Aparentemente, a maneira mais eficiente e eficaz de aumentar os níveis de ferro, ácido fólico e cálcio em mulheres é meio da suplementação nutricional de certos alimentos de suas dietas.29 Pesquisas conduzidas na Dinamarca demonstraram que uma minoria de mulheres grávidas ingeria 400 microgramas de ácido fólico no período peri-concepçãoa. Os autores concluíram que o enriquecimento de alimentos com ácido fólico é a melhor forma de atingir a maioria das mulheres.30 Desde 1998, todos os grãos e cereais nos Estados Unidos foram enriquecidos com 140 microgramas de ácido fólico por 100 gramas de grãos ou cereais.31 Na verdade, pode-se afirmar atualmente que a prevalência de anemia por deficiência de ferro em mulheres em idade reprodutiva foi significativamente reduzida por meio da suplementação de cereais matinais nos EUA.9,32 Na Inglaterra, mães de baixa renda que consumiam cereais matinais enriquecidos com ácido fólico e ferro eram duas vezes mais propensas a ter uma dieta adequada do que um grupo de mães de baixa renda que não consumiam cereais matinais.8 Nos Estados Unidos, os fabricantes de alimentos também estão adicionando cálcio a diversos alimentos (por exemplo, suco de laranja), permitindo que mulheres que consomem quantidades inadequadas de laticínios aumentem seu consumo de cálcio. 

Programação fetal

Programação fetal é a hipótese de que a nutrição da mãe e do feto pode ter um efeito profundo e vitalício sobre a saúde da criança na vida adulta.33-37 Grande parte da literatura referente à nutrição da mulher durante a gravidez enfoca o impacto da dieta materna durante a gestação sobre o ambiente intrauterino e deste, por sua vez, sobre o feto em desenvolvimento. A carência nutricional fetal é considerada como um estímulo poderoso para o desenvolvimento de doença cardíaca, hipertensão e diabetes tipo 2,38,39 defeitos estruturais do hipocampo,40 defeitos na função imunológica41 e desenvolvimento de depressão no futuro.34 Alguns pesquisadores pensam que os esforços para abordar a crescente epidemia de obesidade podem ser mais eficazes se forem encaminhados por meio de políticas de saúde pública que garantam nutrição adequada para todas as mulheres, e não por uma abordagem focalizada no indivíduo.42-44 

Conclusões

A redução da desnutrição e a prevenção da obesidade em mulheres grávidas não deve se limitar a intervenções durante a gravidez. Uma abordagem de ciclo de vida à nutrição da mulher reconhecerá que a nutrição adequada não é importante apenas para sua saúde, mas também para a saúde de seus filhos e de suas famílias.
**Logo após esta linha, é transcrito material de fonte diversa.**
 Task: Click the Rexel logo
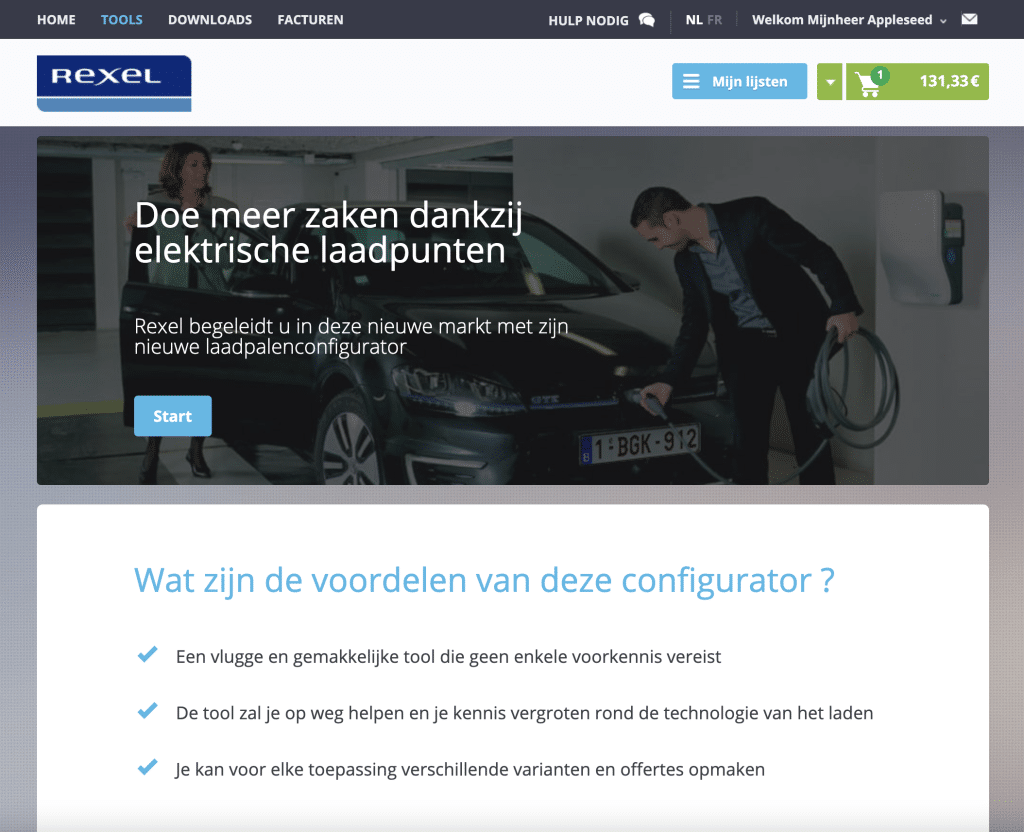tap(114, 84)
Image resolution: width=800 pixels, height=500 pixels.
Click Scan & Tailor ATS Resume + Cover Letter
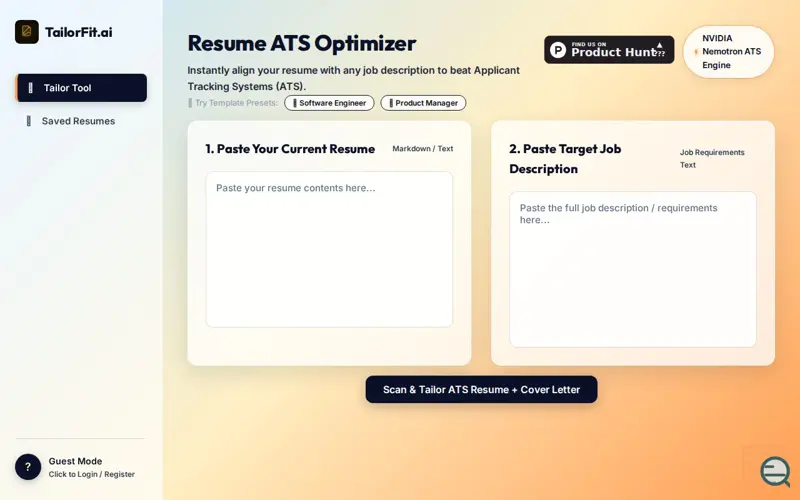coord(481,390)
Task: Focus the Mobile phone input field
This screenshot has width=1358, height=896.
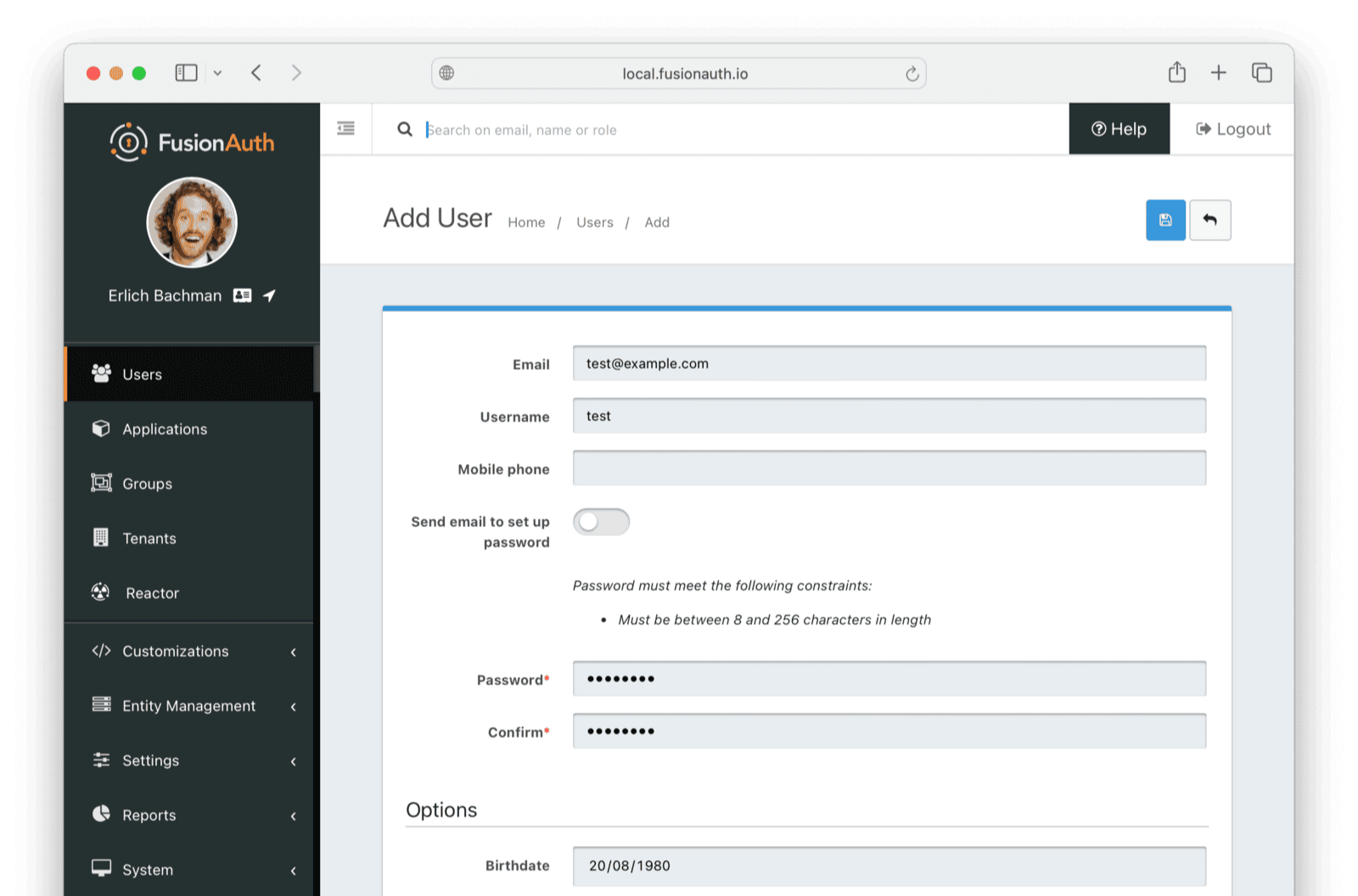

As mulheres devem ser avaliadas quanto à adequação da dieta durante visitas de planejamento familiar (por exemplo, medidas de hemoglobina, história dietética, medidas de IMC); deve ser oferecida educação sobre nutrição e cuidados de saúde nas escolas primárias e secundárias, e as mulheres devem ser orientadas a espaçar as gestações em pelo menos 18 a 24 meses para permitir que seus corpos recuperem suas reservas nutricionais.6 Adolescentes grávidas constituem um grupo particularmente vulnerável, uma vez que seu risco de mortalidade materna é de duas a cinco vezes maior do que o de mulheres mais velhas.45 As intervenções dietéticas mais eficazes para reduzir a desnutrição centram-se em abordagens de saúde pública tais como o enriquecimento de alimentos, programas abrangentes de suplementação nutricional para todas as mulheres de baixa renda, provimento de atendimento à saúde baseado nas comunidades e educação para todos sobre a importância da nutrição. As abordagens mais eficazes para a redução da obesidade focalizam questões de infraestrutura de saúde pública, tais como promoção de atividade física no ambiente, disponibilidade de alimentos de alta qualidade em máquinas de venda e locais de venda de refeições rápidas e provimento de bebidas pouco calóricas. 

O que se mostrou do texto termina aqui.